Die zum Team gehörigen Ärzte der Geriatrie prüfen zeitnah nach der stationären Aufnahme, ob der Patient geeignet ist, um an dem entwickelten speziellen geriatrischen Komplexprogramm teilnehmen zu können. Ausschlusskriterien sind u.a. fortgeschrittene demenzielle Erkankungen als auch ein Patientenalter unter 75 Jahren, wobei hier auch Ausnahmen möglich sind.

Im Rahmen eines ca. zwei- bis dreiwöchigen Krankenhausaufenthaltes (die normale Krankenhausbehandlungsdauer liegt bei hüftgelenksnahen Frakturen nur zwischen 9 bis 11 Tagen) werden durch intensive aktivierende pflegerische Maßnahmen, aber auch durch altersspezifische physiotherapeutische Übungsprogramme Patienten wieder mobilisiert und für die Zeit nach der stationären Behandlung vorbereitet.
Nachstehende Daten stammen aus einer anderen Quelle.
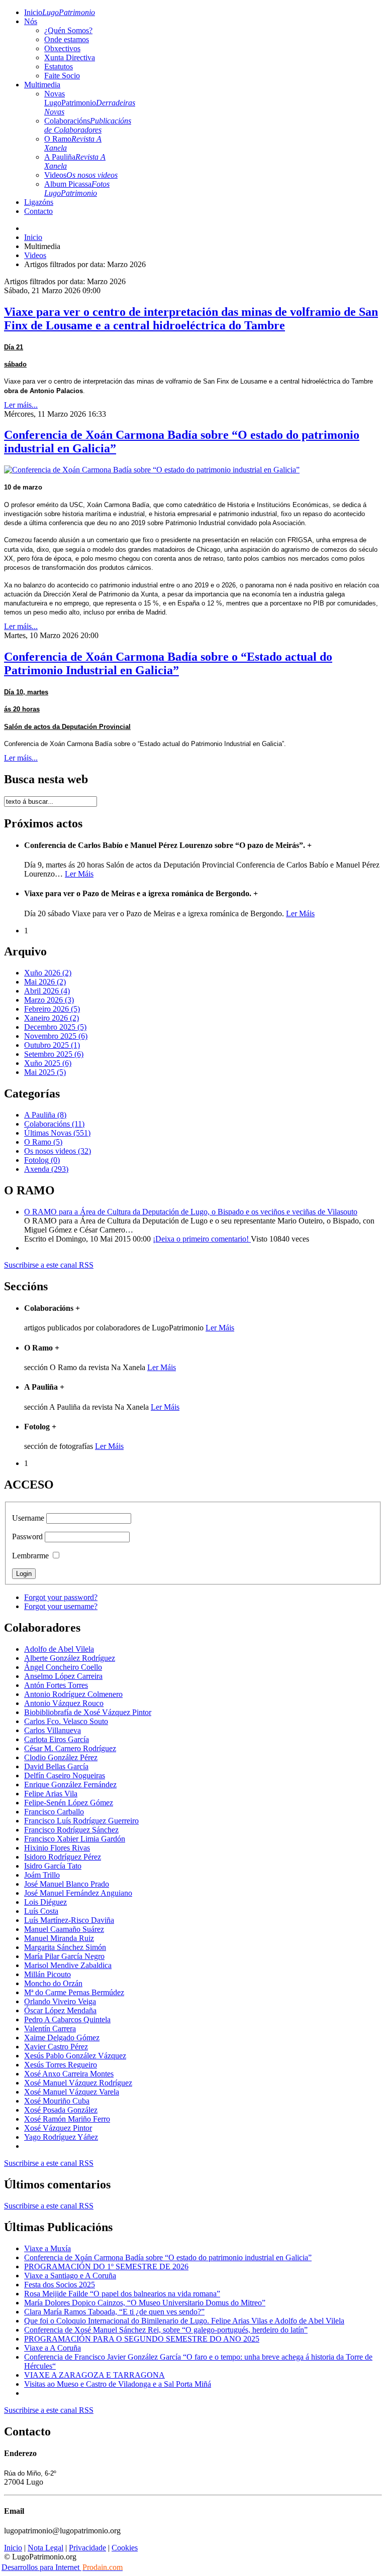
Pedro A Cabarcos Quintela (67, 2019)
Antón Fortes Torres (56, 1685)
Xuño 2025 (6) (47, 1063)
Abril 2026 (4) (47, 991)
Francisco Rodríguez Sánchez (71, 1829)
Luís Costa (41, 1911)
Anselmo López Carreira (63, 1676)
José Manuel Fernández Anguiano (78, 1893)
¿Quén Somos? (68, 30)
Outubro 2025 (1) (52, 1045)
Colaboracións (87, 125)
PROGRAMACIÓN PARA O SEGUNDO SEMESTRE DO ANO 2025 (141, 2339)
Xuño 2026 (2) (47, 972)
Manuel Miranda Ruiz (59, 1938)
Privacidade (87, 2547)
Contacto (38, 211)
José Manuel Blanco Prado (66, 1884)
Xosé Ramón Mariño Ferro (67, 2119)
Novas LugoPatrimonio (89, 102)
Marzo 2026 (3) (49, 1000)
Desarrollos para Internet (62, 2567)
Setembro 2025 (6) (53, 1054)
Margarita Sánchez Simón (65, 1947)
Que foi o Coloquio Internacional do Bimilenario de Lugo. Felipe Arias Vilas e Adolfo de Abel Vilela (184, 2320)
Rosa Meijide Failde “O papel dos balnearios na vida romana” (122, 2293)
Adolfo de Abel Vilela (59, 1649)
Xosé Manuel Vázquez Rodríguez (78, 2082)
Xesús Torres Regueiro (60, 2064)
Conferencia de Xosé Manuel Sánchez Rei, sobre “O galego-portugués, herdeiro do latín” (166, 2329)
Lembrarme (30, 1555)
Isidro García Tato (52, 1866)
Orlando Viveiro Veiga (60, 2001)
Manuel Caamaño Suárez (64, 1929)
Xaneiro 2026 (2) (51, 1018)
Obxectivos (62, 48)
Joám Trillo (42, 1875)
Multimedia (42, 84)
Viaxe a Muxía (47, 2248)
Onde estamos (66, 39)
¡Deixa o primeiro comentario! (202, 1239)
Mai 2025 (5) (45, 1072)
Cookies (125, 2547)
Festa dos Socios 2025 (59, 2284)
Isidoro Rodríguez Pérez (62, 1857)
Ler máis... (21, 405)
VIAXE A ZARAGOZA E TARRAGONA (94, 2375)
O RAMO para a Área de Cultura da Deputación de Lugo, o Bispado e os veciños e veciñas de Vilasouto (190, 1211)
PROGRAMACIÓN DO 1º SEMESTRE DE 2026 (106, 2266)
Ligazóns (38, 202)
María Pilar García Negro (64, 1956)
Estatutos (58, 66)
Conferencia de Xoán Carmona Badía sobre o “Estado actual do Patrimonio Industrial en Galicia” (168, 663)
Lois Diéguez (45, 1902)
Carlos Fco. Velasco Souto (66, 1721)
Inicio (59, 12)
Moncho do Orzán (53, 1983)
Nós (30, 21)
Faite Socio (62, 75)
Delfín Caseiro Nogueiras (64, 1775)
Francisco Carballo (54, 1811)
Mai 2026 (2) (45, 981)
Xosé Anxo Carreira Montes (69, 2073)
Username (28, 1518)
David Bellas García (56, 1766)
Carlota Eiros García (56, 1739)
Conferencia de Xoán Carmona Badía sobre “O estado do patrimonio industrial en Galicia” (168, 2257)
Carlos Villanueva (52, 1730)
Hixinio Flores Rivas (57, 1848)
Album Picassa (77, 188)
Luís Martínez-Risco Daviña (69, 1920)
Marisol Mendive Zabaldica (68, 1965)
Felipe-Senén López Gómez (68, 1802)
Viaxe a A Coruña (52, 2348)
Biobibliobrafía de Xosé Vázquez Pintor (87, 1712)
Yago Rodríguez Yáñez (61, 2137)
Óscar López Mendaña (60, 2010)
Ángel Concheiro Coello (63, 1667)
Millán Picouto (47, 1974)
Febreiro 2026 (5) (52, 1009)
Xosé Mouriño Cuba (56, 2101)
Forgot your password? (61, 1597)
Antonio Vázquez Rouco (64, 1703)
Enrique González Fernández (70, 1784)
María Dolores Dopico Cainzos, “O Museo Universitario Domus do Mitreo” (144, 2302)
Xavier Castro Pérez (56, 2046)
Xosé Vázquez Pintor (58, 2128)
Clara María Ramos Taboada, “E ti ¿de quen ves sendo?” (114, 2311)
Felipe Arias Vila (50, 1793)
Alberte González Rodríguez (69, 1658)
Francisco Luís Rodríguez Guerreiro (81, 1820)
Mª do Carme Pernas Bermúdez (74, 1992)
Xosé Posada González (61, 2110)
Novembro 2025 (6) (55, 1036)
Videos (81, 175)
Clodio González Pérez (61, 1757)
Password (27, 1536)
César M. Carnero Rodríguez (70, 1748)
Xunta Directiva (69, 57)
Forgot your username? (61, 1606)
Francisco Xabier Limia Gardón (74, 1838)
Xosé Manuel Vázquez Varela (71, 2092)
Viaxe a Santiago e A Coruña (70, 2275)
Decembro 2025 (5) (55, 1027)
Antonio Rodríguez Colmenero (73, 1694)
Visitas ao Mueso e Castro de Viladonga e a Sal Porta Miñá (117, 2384)
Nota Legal (45, 2547)
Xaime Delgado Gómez (62, 2037)
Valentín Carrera (50, 2028)
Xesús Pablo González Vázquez (75, 2055)
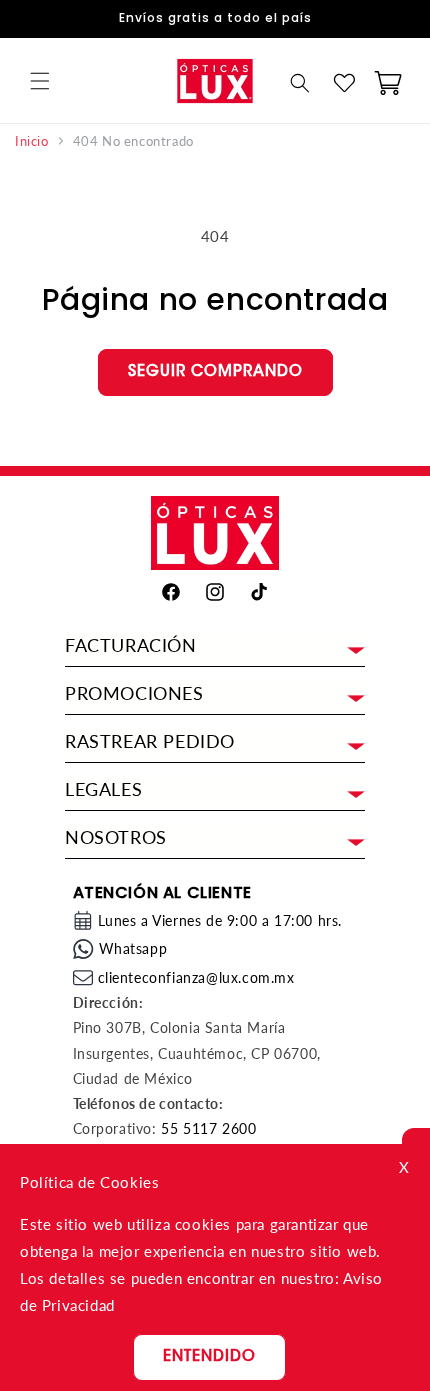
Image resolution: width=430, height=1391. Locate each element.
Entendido (209, 1357)
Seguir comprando (215, 372)
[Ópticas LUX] (214, 80)
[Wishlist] (344, 83)
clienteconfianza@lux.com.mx (196, 977)
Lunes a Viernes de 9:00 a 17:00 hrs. (220, 920)
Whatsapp (133, 948)
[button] (40, 81)
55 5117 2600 (208, 1128)
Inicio (32, 141)
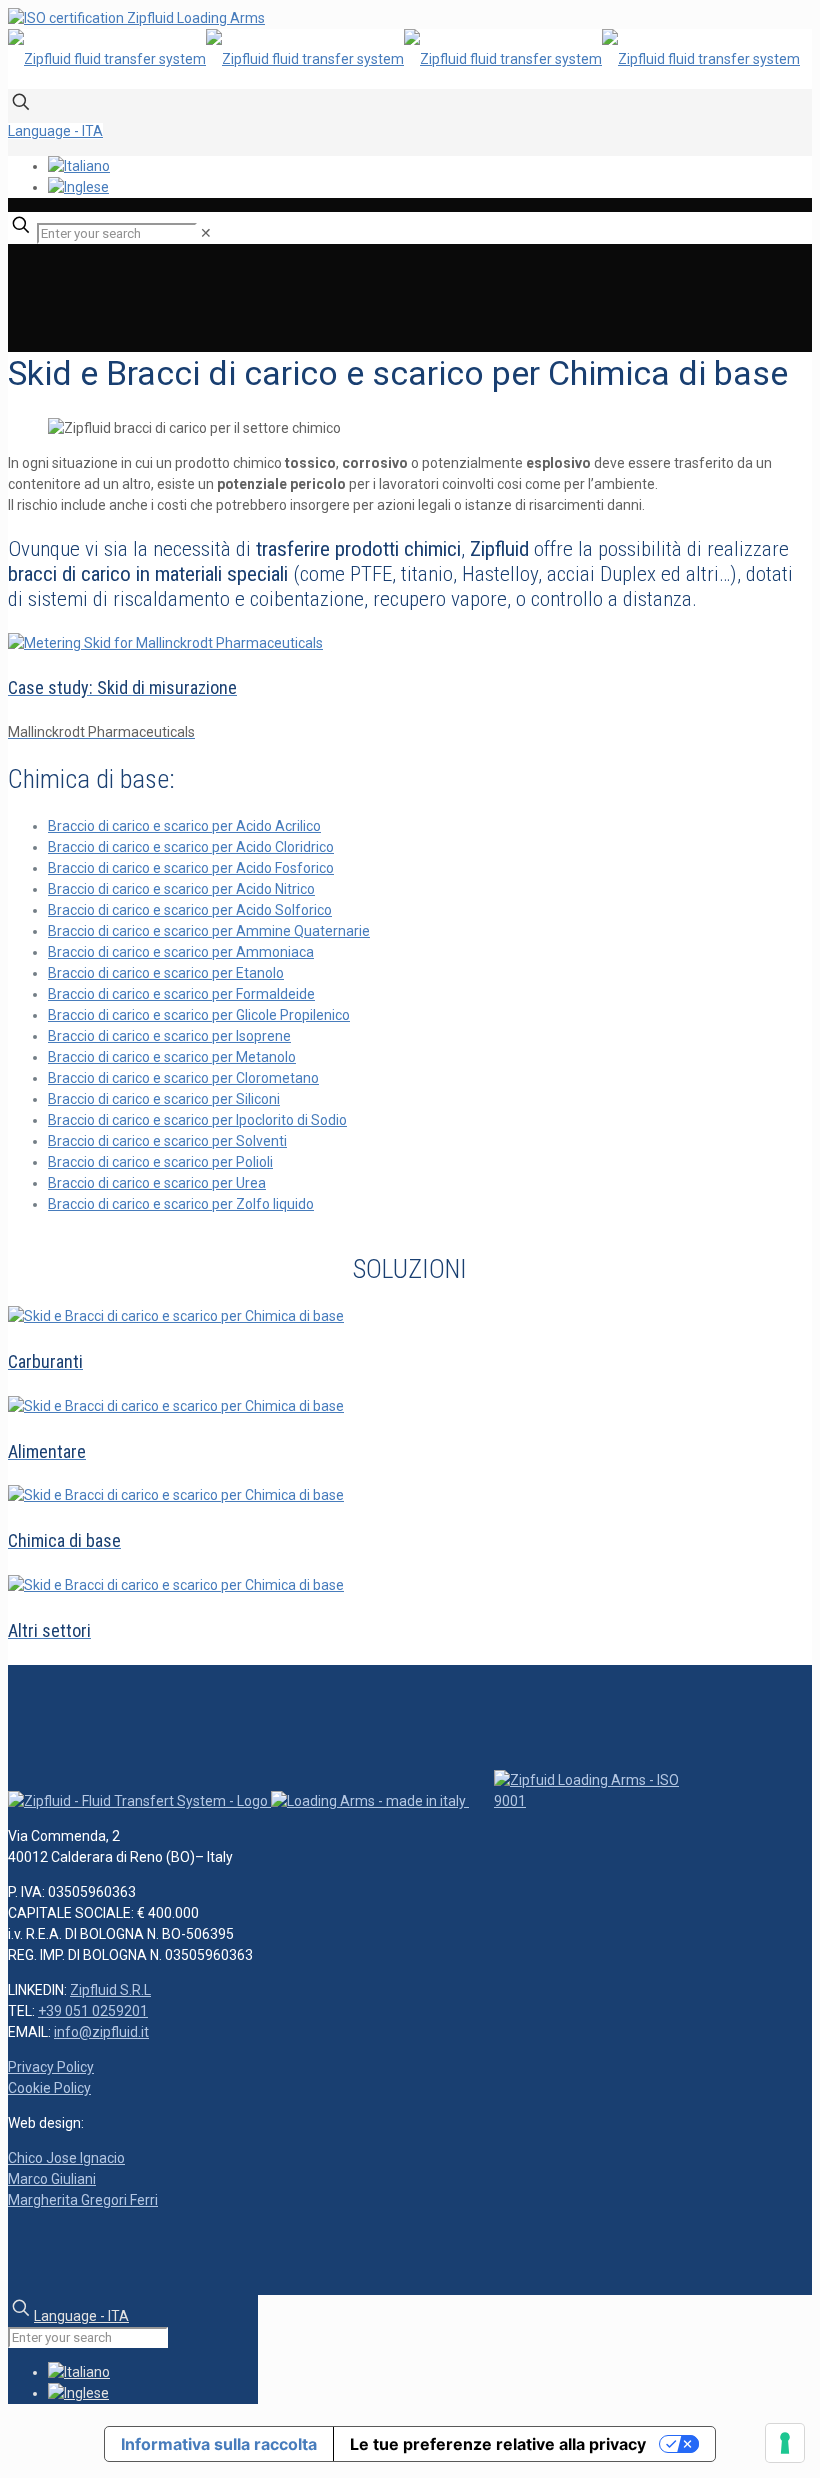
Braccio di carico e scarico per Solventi (167, 1141)
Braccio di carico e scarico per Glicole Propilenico (199, 1015)
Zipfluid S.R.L (110, 1990)
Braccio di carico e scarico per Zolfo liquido (181, 1204)
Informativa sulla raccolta (219, 2444)
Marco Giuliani (52, 2179)
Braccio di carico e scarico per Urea (157, 1183)
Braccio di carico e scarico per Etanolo (166, 973)
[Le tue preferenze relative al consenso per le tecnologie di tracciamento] (785, 2443)
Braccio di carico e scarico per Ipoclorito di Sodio (197, 1120)
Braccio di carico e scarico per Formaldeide (181, 994)
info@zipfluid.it (101, 2032)
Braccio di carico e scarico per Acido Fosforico (191, 868)
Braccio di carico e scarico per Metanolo (172, 1057)
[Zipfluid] (404, 59)
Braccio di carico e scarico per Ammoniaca (181, 952)
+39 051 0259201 (93, 2011)
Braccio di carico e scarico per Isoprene (169, 1036)
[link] (206, 233)
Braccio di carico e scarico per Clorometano (183, 1078)
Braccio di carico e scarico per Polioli (160, 1162)
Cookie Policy (49, 2088)
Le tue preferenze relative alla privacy (498, 2444)
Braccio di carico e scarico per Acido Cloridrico (191, 847)
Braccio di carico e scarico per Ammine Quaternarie (209, 931)
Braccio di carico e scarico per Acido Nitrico (181, 889)
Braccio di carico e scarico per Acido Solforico (190, 910)
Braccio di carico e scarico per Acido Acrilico (184, 826)
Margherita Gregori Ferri (83, 2200)
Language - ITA (55, 131)
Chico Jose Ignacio (66, 2158)
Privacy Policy (51, 2067)
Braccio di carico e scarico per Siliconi (164, 1099)
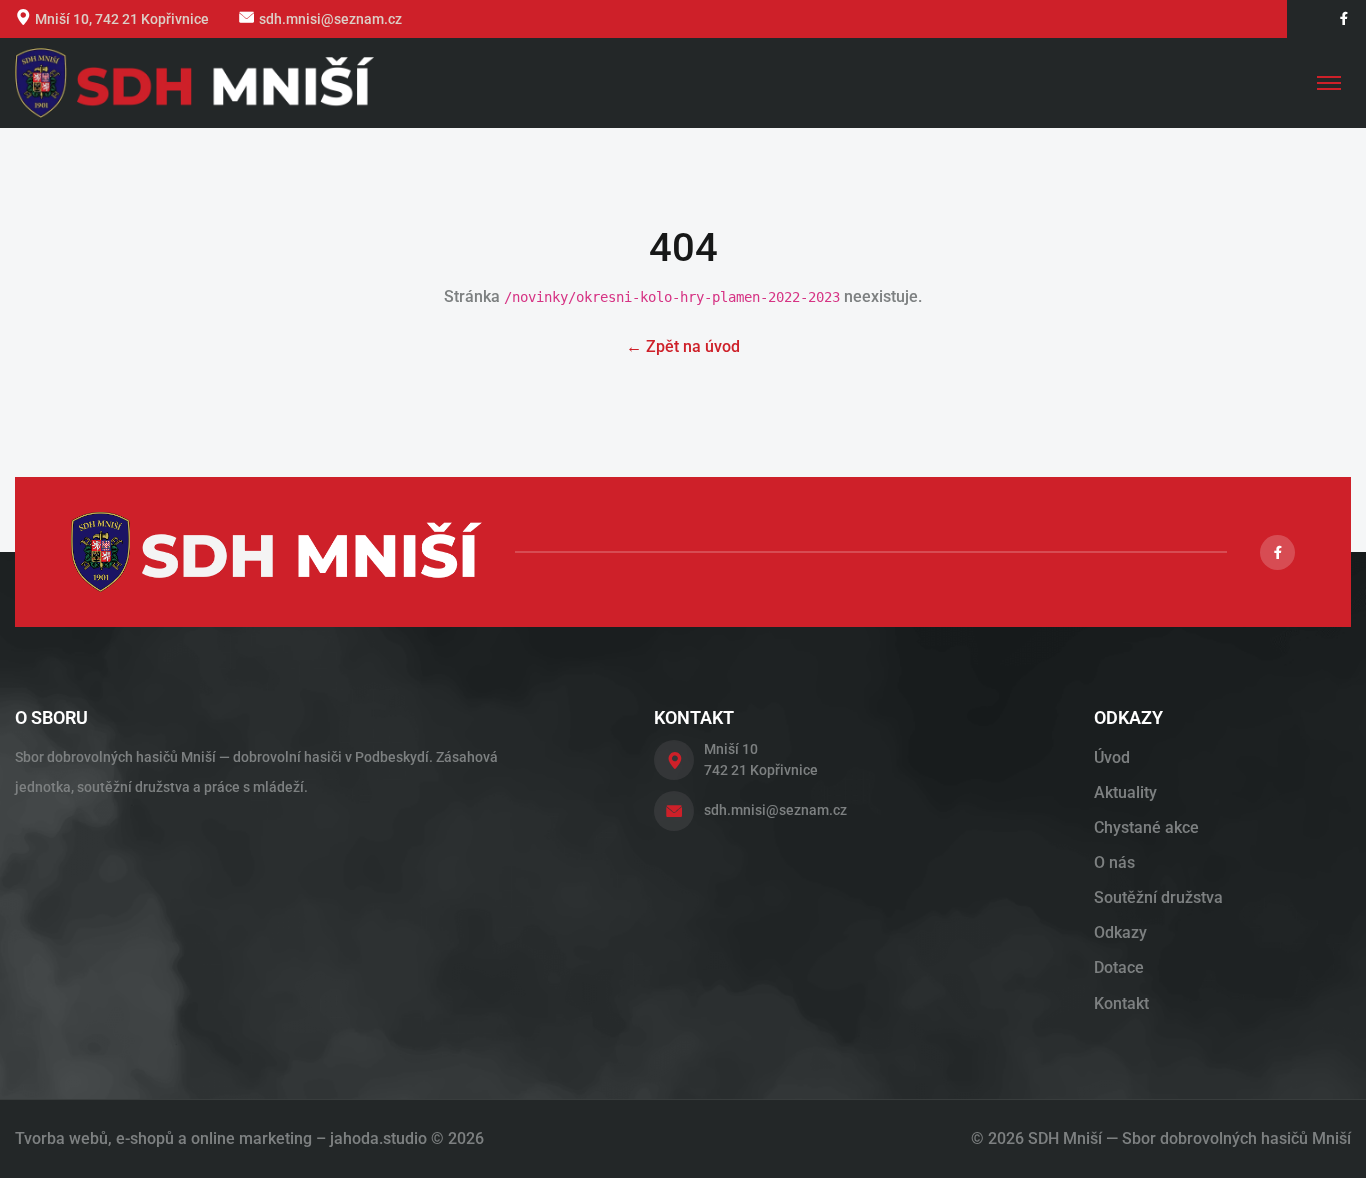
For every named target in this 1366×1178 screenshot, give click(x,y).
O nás (1114, 862)
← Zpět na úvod (683, 346)
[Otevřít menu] (1329, 83)
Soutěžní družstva (1158, 897)
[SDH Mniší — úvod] (194, 83)
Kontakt (1121, 1003)
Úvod (1112, 757)
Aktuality (1125, 792)
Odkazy (1120, 932)
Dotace (1119, 967)
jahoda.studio (378, 1138)
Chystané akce (1146, 827)
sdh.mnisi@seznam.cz (330, 19)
Ziel ist es, den Patienten wieder selbständig in seine angestammte Umgebung wie z.B. die Häuslichkeit oder aber wieder in ein betreutes Wohnen zurückzuführen.

Kommt ein Patient mit einer behandlungsbedürftigen Verletzung in die Notaufnahme des Klinikums Bielefeld wird neben der medizinischen Primärversorgung sehr großen Wert auf das Screening von multiresistenten Keimen gelegt. Hierzu wird immer ein Nasen- und Rachenabstrich beim Patienten durchgeführt. Bei bekannter Keimbesiedllung des Patienten wird noch in der Notaufnahme mit speziellen Waschlösungen mit der Keimeradikation begonnen und der Patient so lange behandelt (vor und nach der Opertion) bis er keimfrei ist. Dies stellt einen sehr hohen Hygienestandard dar, den bisher in Deutschland nur wenige Kliniken vorhalten können.